The Park Slope Food Co-Op was founded in 1973 as a way to keep food prices down by eliminating the largest expense of a grocery store: workers’ salaries. In order to achieve this goal members of the cooperative must chip in three hours of labor each month.
And the current membership of 16,000 does just that. By bagging, acting as cashiers, stocking shelves and other jobs, members not only save on their food bills, but they gain a community, as Joe Holtz, general manager and one of the founders of the co-op, explains:
“By asking people to participate with the most precious thing they have in their life, which is some of their time, by asking them to do that, and then, those people coming and trusting each other to work together, it builds community,” said Holtz, who was also the co-op’s first paid employee in 1975.

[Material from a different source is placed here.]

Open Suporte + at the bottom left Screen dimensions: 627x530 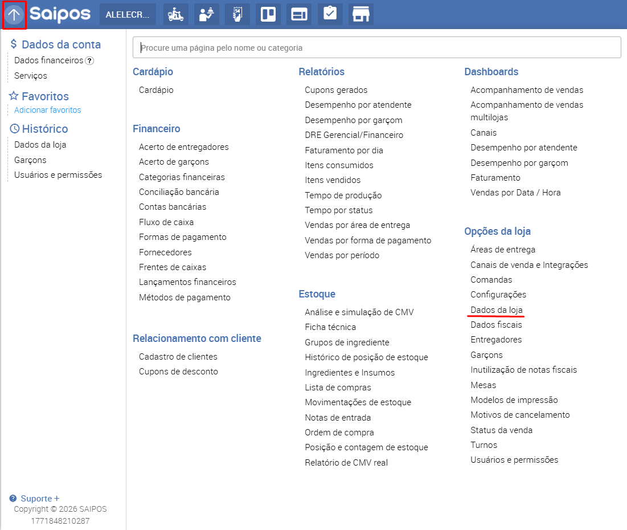tap(40, 499)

Today the co-op has 70 paid employees, and has even expanded into the building next door. Some longtime members discussed the growth of the cooperative:
“When we first started, I was always a cashier,” said member Gertz Kuntzman. “You had to do everything on adding machines. Literally, on adding machines, you take the tape out and then pay at another location. Now, we have computers, we’ve got scanners, we’ve got scales that weigh like a real supermarket.”
“I started out unloading the trucks when they came with the deliveries,” said member Mousa Abdur-Rahman. “I used to deal with the receiving. I do checkout presently.”
While the Park Slope Food Co-Op cannot take any new members, they can, and have been helping other communities to start and grow their own co-ops. Members of the Park Slope Co-Op can earn work credits for their time spent helping other co-ops, and the Park Slope Co-Op has also been lending money to help other co-ops get off the ground.
Celebrations of the milestone are planned for this weekend.